Using Bayes' theorem:

$$ P(A|B) = \frac{P(B|A) \cdot P(A)}{P(B|A) \cdot P(A) + P(B|\neg A) \cdot P(\neg A)} $$

$$ P(A|B) = \frac{0.99 \cdot 0.01}{0.99 \cdot 0.01 + 0.01 \cdot 0.99} $$

$$ P(A|B) = \frac{0.0099}{0.0099 + 0.0099} $$

$$ P(A|B) = \frac{0.0099}{0.0198} $$

$$ P(A|B) \approx 0.5 $$

So, despite the high accuracy of the test, a person who tests positive has only a 50% chance of actually having the disease due to the low prevalence of the disease in the population.

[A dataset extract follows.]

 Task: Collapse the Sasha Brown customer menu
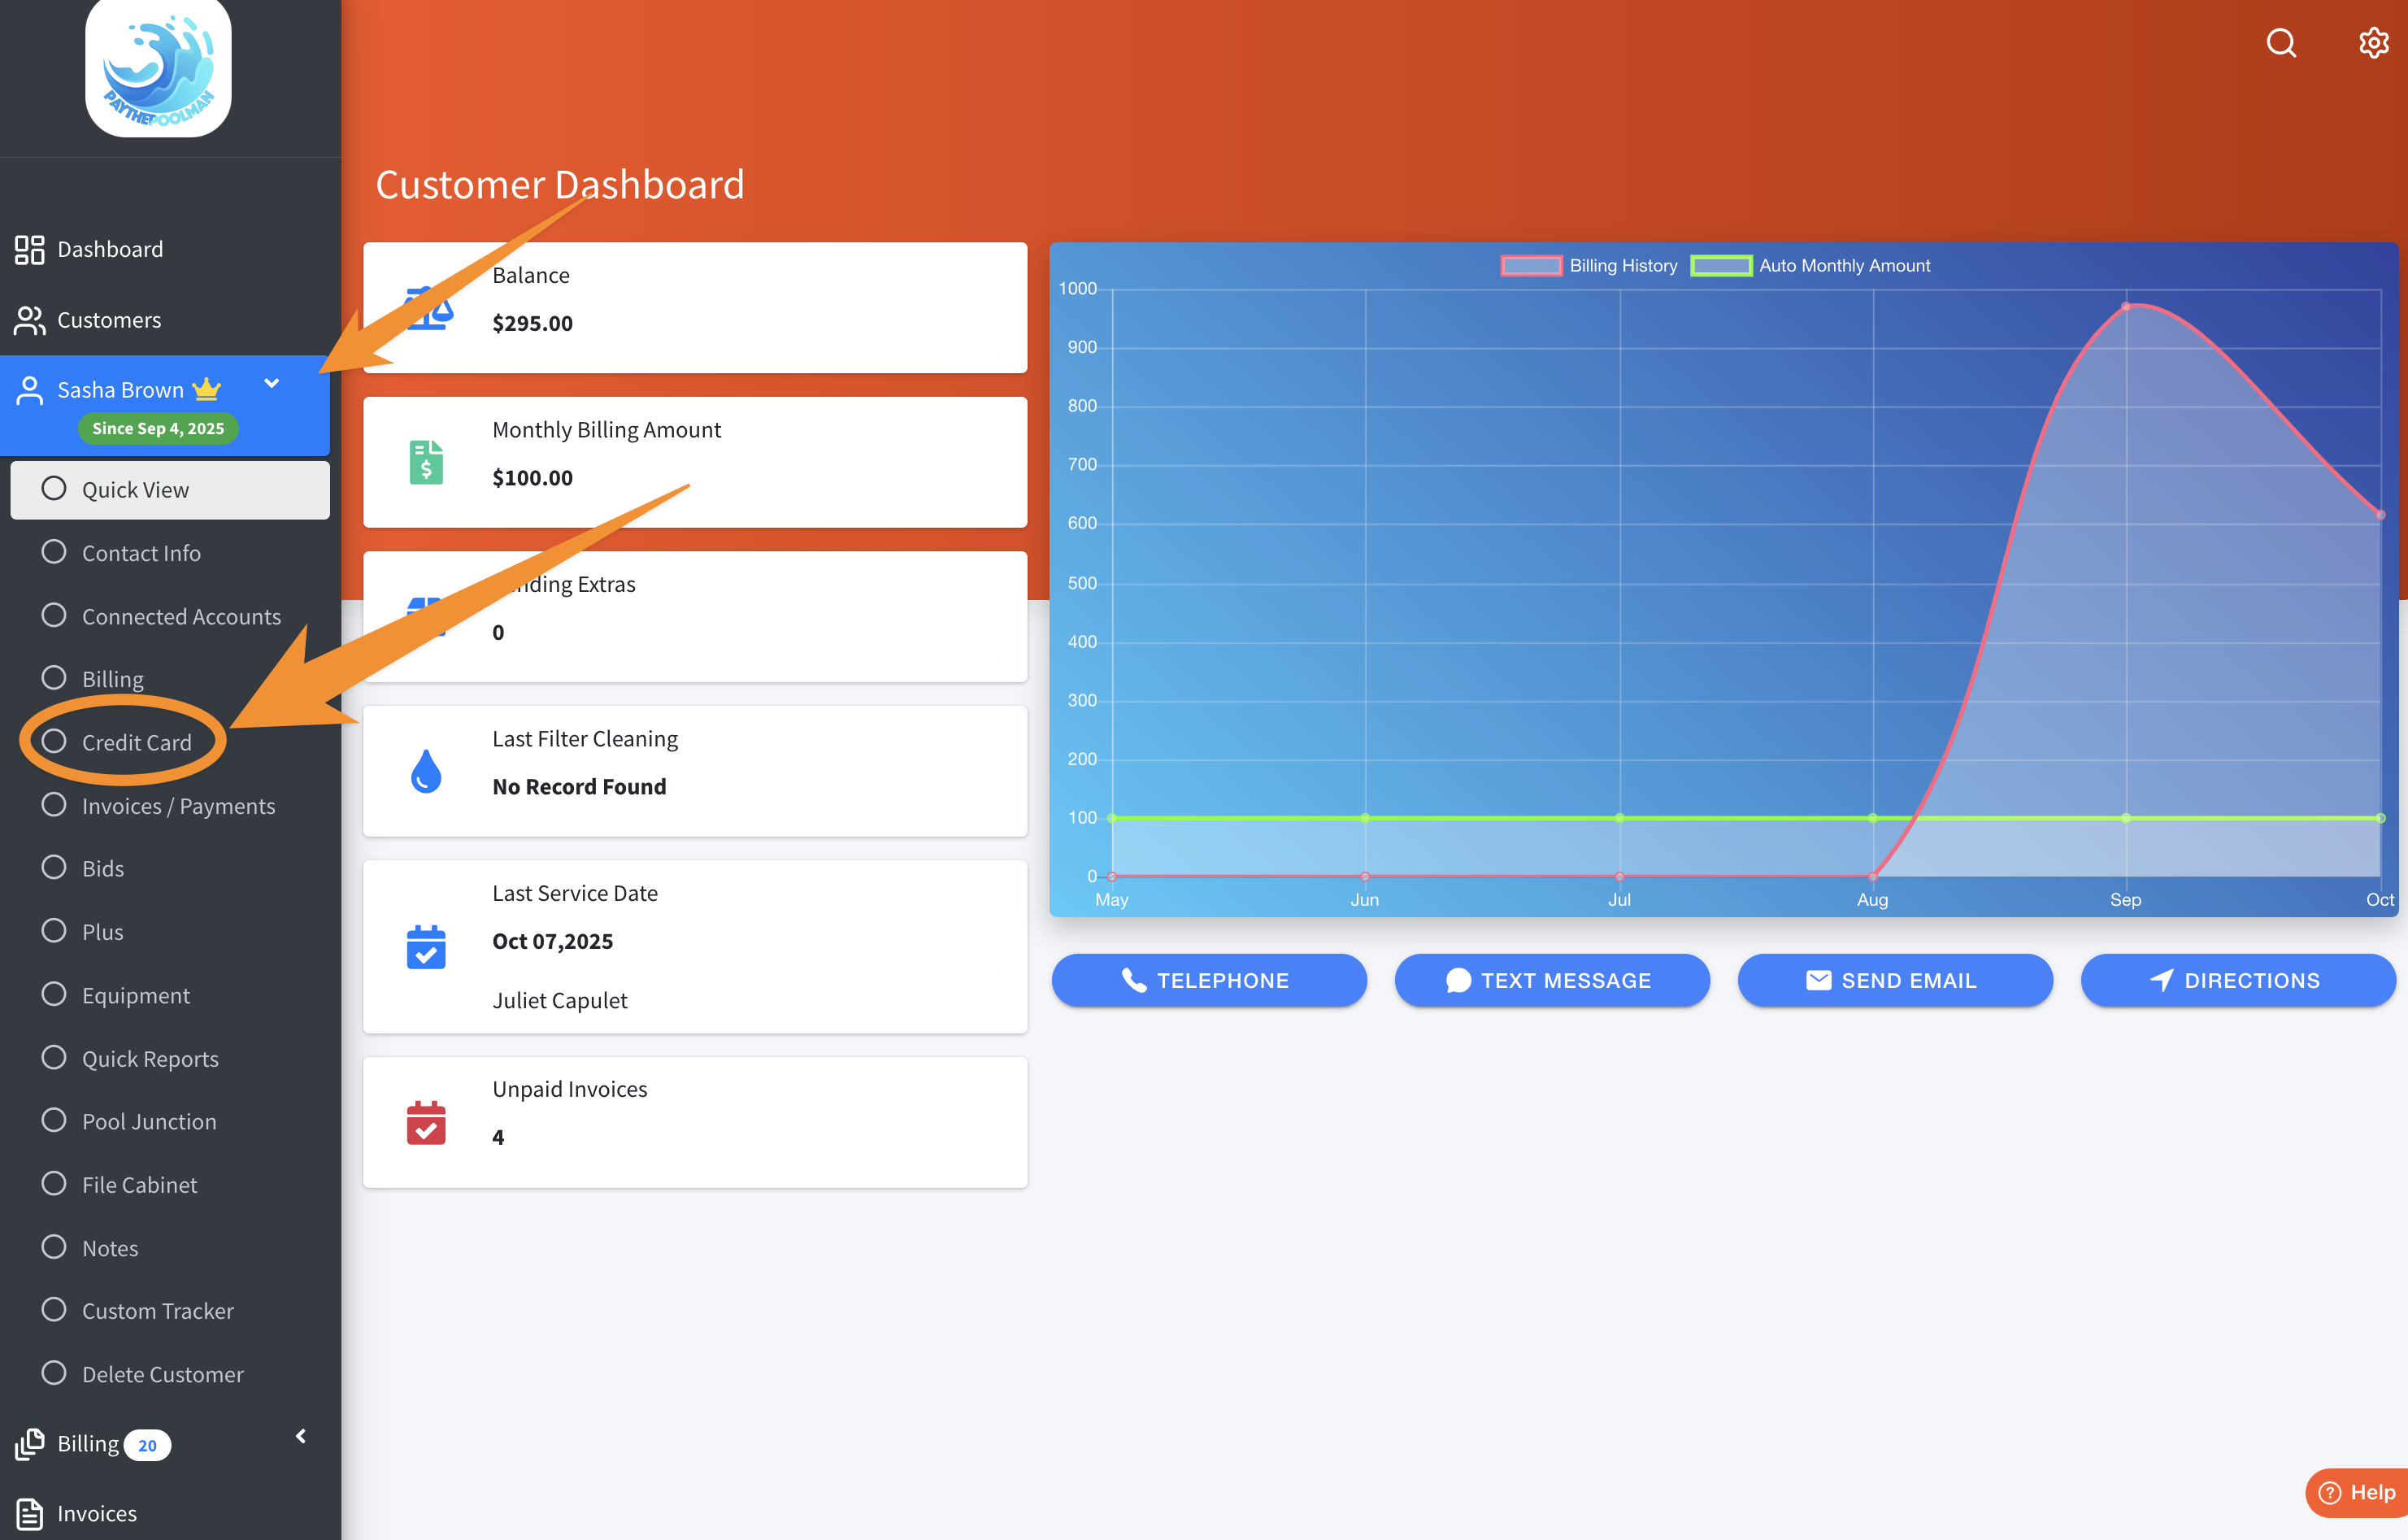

Example 2: Spam Email Filter

An email filter is designed to identify spam emails. Let's say:

2% of all emails received are spam.
The filter correctly identifies 98% of spam emails (true positives).
The filter incorrectly marks 1% of non-spam emails as spam (false positives).

What is the probability that an email marked as spam is actually spam?

Let's define the events:

( A ) = the email is spam.
( B ) = the email is marked as spam.

We are given:

( P(A) = 0.02 ) (prior probability of an email being spam).
( P(B|A) = 0.98 ) (probability of an email being marked as spam given it is spam).
( P(B|\neg A) = 0.01 ) (probability of an email being marked as spam given it is not spam).

Using Bayes' theorem:

$$ P(A|B) = \frac{P(B|A) \cdot P(A)}{P(B|A) \cdot P(A) + P(B|\neg A) \cdot P(\neg A)} $$

$$ P(A|B) = \frac{0.98 \cdot 0.02}{0.98 \cdot 0.02 + 0.01 \cdot 0.98} $$

$$ P(A|B) = \frac{0.0196}{0.0196 + 0.0098} $$

$$ P(A|B) = \frac{0.0196}{0.0294} $$

$$ P(A|B) \approx 0.6667 $$

Thus, there is approximately a 66.67% chance that an email marked as spam by the filter is actually spam.

Bayes' theorem is a powerful tool for updating probabilities based on new information and is widely used in various fields such as statistics, machine learning, medical testing, and more.